Dataset entries:
◇ ◇ ◇ ◇ ◇ ◇ ◇

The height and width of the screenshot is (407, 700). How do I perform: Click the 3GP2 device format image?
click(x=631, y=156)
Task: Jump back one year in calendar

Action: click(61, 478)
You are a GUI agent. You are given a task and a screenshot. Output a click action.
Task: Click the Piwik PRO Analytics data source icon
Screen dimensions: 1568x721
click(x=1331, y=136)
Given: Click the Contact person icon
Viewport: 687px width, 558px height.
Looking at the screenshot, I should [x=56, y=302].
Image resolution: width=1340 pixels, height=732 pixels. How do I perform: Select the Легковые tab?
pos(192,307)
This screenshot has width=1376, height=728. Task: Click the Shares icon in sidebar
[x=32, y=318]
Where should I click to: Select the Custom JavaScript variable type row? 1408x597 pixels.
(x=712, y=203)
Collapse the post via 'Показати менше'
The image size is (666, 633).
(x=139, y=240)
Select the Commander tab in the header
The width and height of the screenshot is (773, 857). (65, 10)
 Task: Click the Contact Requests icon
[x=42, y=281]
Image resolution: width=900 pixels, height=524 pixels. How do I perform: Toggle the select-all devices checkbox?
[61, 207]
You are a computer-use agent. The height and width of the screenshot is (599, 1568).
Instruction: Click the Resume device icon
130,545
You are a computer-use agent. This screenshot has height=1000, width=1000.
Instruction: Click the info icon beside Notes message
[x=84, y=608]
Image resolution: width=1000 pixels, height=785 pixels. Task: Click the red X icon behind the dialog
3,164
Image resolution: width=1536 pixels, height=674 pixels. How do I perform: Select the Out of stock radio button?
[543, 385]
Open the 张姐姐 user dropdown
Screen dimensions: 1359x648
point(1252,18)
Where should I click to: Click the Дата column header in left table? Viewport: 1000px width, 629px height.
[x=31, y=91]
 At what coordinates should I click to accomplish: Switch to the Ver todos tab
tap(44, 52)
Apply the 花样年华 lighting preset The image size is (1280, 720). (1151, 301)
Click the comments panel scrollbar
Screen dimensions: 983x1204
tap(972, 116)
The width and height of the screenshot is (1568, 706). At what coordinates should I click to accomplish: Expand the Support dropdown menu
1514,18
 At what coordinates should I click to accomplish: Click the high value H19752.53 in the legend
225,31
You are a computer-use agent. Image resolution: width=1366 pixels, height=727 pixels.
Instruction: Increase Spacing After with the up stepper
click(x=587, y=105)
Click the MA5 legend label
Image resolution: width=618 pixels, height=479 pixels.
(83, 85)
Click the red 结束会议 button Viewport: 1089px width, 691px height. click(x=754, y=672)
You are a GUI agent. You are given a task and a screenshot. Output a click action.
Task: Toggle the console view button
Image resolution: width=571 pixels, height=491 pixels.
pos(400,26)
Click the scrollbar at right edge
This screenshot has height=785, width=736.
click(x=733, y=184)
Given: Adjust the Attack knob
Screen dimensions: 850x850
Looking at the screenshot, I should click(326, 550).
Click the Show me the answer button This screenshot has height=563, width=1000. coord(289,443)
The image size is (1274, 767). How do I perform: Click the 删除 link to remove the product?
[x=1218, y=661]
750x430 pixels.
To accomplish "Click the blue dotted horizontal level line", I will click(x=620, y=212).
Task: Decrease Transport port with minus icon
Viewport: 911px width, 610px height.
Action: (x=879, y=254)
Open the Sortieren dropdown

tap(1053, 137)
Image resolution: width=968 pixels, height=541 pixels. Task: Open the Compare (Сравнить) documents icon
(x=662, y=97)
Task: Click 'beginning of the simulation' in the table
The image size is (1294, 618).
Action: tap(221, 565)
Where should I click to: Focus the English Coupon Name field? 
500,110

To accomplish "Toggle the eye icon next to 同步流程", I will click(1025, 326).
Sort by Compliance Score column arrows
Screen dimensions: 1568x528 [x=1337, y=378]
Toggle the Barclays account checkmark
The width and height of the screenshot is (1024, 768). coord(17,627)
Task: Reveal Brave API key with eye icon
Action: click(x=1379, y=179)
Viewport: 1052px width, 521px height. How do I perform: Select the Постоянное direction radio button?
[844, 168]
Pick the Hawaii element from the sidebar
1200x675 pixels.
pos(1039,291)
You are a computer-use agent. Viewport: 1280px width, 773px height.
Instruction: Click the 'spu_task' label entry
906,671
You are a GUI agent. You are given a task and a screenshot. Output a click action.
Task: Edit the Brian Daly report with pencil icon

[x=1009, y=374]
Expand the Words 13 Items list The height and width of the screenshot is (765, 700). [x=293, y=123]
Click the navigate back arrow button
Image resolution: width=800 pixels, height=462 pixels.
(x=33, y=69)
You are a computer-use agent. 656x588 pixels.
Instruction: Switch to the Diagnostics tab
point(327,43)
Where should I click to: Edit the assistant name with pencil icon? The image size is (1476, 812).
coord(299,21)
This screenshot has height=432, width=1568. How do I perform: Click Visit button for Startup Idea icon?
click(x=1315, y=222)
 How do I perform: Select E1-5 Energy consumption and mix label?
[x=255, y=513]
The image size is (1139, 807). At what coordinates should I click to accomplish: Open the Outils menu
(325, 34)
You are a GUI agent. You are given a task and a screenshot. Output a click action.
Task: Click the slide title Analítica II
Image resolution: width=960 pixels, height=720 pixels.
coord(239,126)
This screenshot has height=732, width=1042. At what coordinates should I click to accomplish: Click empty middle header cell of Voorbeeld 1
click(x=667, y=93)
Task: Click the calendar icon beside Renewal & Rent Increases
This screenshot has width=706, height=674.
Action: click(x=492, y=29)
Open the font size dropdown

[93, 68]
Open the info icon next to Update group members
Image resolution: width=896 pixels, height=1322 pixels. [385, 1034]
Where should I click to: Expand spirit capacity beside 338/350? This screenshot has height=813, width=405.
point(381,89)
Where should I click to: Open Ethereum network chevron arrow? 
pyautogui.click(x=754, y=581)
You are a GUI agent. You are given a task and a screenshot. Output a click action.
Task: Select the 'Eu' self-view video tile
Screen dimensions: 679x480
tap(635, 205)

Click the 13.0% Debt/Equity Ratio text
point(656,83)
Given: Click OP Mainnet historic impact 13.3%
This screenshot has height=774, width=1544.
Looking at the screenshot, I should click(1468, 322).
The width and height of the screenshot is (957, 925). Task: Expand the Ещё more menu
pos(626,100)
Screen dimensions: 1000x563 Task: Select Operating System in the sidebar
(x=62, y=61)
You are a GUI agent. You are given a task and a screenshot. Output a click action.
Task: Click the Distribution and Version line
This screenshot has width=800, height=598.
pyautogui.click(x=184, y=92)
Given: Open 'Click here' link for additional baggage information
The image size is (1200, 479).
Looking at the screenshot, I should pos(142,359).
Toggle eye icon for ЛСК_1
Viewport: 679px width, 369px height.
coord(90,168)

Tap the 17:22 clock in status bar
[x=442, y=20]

◇ ◇ ◇ ◇ ◇ ◇ ◇

*Exercise objective*.
Please retype all of the records, keeping each line exactly as it is.

*Output of the task*.
The height and width of the screenshot is (407, 700). How do I perform: Click the 3GP2 device format image?
click(x=631, y=156)
Task: Jump back one year in calendar

Action: click(61, 478)
You are a GUI agent. You are given a task and a screenshot. Output a click action.
Task: Click the Piwik PRO Analytics data source icon
Screen dimensions: 1568x721
click(x=1331, y=136)
Given: Click the Contact person icon
Viewport: 687px width, 558px height.
Looking at the screenshot, I should [x=56, y=302].
Image resolution: width=1340 pixels, height=732 pixels. How do I perform: Select the Легковые tab?
pos(192,307)
This screenshot has width=1376, height=728. Task: Click the Shares icon in sidebar
[x=32, y=318]
Where should I click to: Select the Custom JavaScript variable type row? 1408x597 pixels.
(x=712, y=203)
Collapse the post via 'Показати менше'
The image size is (666, 633).
(x=139, y=240)
Select the Commander tab in the header
The width and height of the screenshot is (773, 857). (65, 10)
 Task: Click the Contact Requests icon
[x=42, y=281]
Image resolution: width=900 pixels, height=524 pixels. How do I perform: Toggle the select-all devices checkbox?
[61, 207]
You are a computer-use agent. The height and width of the screenshot is (599, 1568).
Instruction: Click the Resume device icon
130,545
You are a computer-use agent. This screenshot has height=1000, width=1000.
Instruction: Click the info icon beside Notes message
[x=84, y=608]
Image resolution: width=1000 pixels, height=785 pixels. Task: Click the red X icon behind the dialog
3,164
Image resolution: width=1536 pixels, height=674 pixels. How do I perform: Select the Out of stock radio button?
[543, 385]
Open the 张姐姐 user dropdown
Screen dimensions: 1359x648
point(1252,18)
Where should I click to: Click the Дата column header in left table? Viewport: 1000px width, 629px height.
[x=31, y=91]
 At what coordinates should I click to accomplish: Switch to the Ver todos tab
tap(44, 52)
Apply the 花样年华 lighting preset The image size is (1280, 720). (1151, 301)
Click the comments panel scrollbar
Screen dimensions: 983x1204
tap(972, 116)
The width and height of the screenshot is (1568, 706). At what coordinates should I click to accomplish: Expand the Support dropdown menu
1514,18
 At what coordinates should I click to accomplish: Click the high value H19752.53 in the legend
225,31
You are a computer-use agent. Image resolution: width=1366 pixels, height=727 pixels.
Instruction: Increase Spacing After with the up stepper
click(x=587, y=105)
Click the MA5 legend label
Image resolution: width=618 pixels, height=479 pixels.
(83, 85)
Click the red 结束会议 button Viewport: 1089px width, 691px height. click(x=754, y=672)
You are a GUI agent. You are given a task and a screenshot. Output a click action.
Task: Toggle the console view button
Image resolution: width=571 pixels, height=491 pixels.
pos(400,26)
Click the scrollbar at right edge
This screenshot has height=785, width=736.
click(x=733, y=184)
Given: Adjust the Attack knob
Screen dimensions: 850x850
Looking at the screenshot, I should click(326, 550).
Click the Show me the answer button This screenshot has height=563, width=1000. coord(289,443)
The image size is (1274, 767). How do I perform: Click the 删除 link to remove the product?
[x=1218, y=661]
750x430 pixels.
To accomplish "Click the blue dotted horizontal level line", I will click(x=620, y=212).
Task: Decrease Transport port with minus icon
Viewport: 911px width, 610px height.
Action: (x=879, y=254)
Open the Sortieren dropdown

tap(1053, 137)
Image resolution: width=968 pixels, height=541 pixels. Task: Open the Compare (Сравнить) documents icon
(x=662, y=97)
Task: Click 'beginning of the simulation' in the table
The image size is (1294, 618).
Action: tap(221, 565)
Where should I click to: Focus the English Coupon Name field? 
500,110

To accomplish "Toggle the eye icon next to 同步流程", I will click(1025, 326).
Sort by Compliance Score column arrows
Screen dimensions: 1568x528 [x=1337, y=378]
Toggle the Barclays account checkmark
The width and height of the screenshot is (1024, 768). coord(17,627)
Task: Reveal Brave API key with eye icon
Action: click(x=1379, y=179)
Viewport: 1052px width, 521px height. How do I perform: Select the Постоянное direction radio button?
[844, 168]
Pick the Hawaii element from the sidebar
1200x675 pixels.
pos(1039,291)
You are a computer-use agent. Viewport: 1280px width, 773px height.
Instruction: Click the 'spu_task' label entry
906,671
You are a GUI agent. You are given a task and a screenshot. Output a click action.
Task: Edit the Brian Daly report with pencil icon

[x=1009, y=374]
Expand the Words 13 Items list The height and width of the screenshot is (765, 700). [x=293, y=123]
Click the navigate back arrow button
Image resolution: width=800 pixels, height=462 pixels.
(x=33, y=69)
You are a computer-use agent. 656x588 pixels.
Instruction: Switch to the Diagnostics tab
point(327,43)
Where should I click to: Edit the assistant name with pencil icon? The image size is (1476, 812).
coord(299,21)
This screenshot has height=432, width=1568. How do I perform: Click Visit button for Startup Idea icon?
click(x=1315, y=222)
 How do I perform: Select E1-5 Energy consumption and mix label?
[x=255, y=513]
The image size is (1139, 807). At what coordinates should I click to accomplish: Open the Outils menu
(325, 34)
You are a GUI agent. You are given a task and a screenshot. Output a click action.
Task: Click the slide title Analítica II
Image resolution: width=960 pixels, height=720 pixels.
coord(239,126)
This screenshot has height=732, width=1042. At what coordinates should I click to accomplish: Click empty middle header cell of Voorbeeld 1
click(x=667, y=93)
Task: Click the calendar icon beside Renewal & Rent Increases
This screenshot has width=706, height=674.
Action: click(x=492, y=29)
Open the font size dropdown

[93, 68]
Open the info icon next to Update group members
Image resolution: width=896 pixels, height=1322 pixels. [385, 1034]
Where should I click to: Expand spirit capacity beside 338/350? This screenshot has height=813, width=405.
point(381,89)
Where should I click to: Open Ethereum network chevron arrow? 
pyautogui.click(x=754, y=581)
You are a GUI agent. You are given a task and a screenshot. Output a click action.
Task: Select the 'Eu' self-view video tile
Screen dimensions: 679x480
tap(635, 205)

Click the 13.0% Debt/Equity Ratio text
point(656,83)
Given: Click OP Mainnet historic impact 13.3%
This screenshot has height=774, width=1544.
Looking at the screenshot, I should click(1468, 322).
The width and height of the screenshot is (957, 925). Task: Expand the Ещё more menu
pos(626,100)
Screen dimensions: 1000x563 Task: Select Operating System in the sidebar
(x=62, y=61)
You are a GUI agent. You are given a task and a screenshot. Output a click action.
Task: Click the Distribution and Version line
This screenshot has width=800, height=598.
pyautogui.click(x=184, y=92)
Given: Open 'Click here' link for additional baggage information
The image size is (1200, 479).
Looking at the screenshot, I should pos(142,359).
Toggle eye icon for ЛСК_1
Viewport: 679px width, 369px height.
coord(90,168)

Tap the 17:22 clock in status bar
[x=442, y=20]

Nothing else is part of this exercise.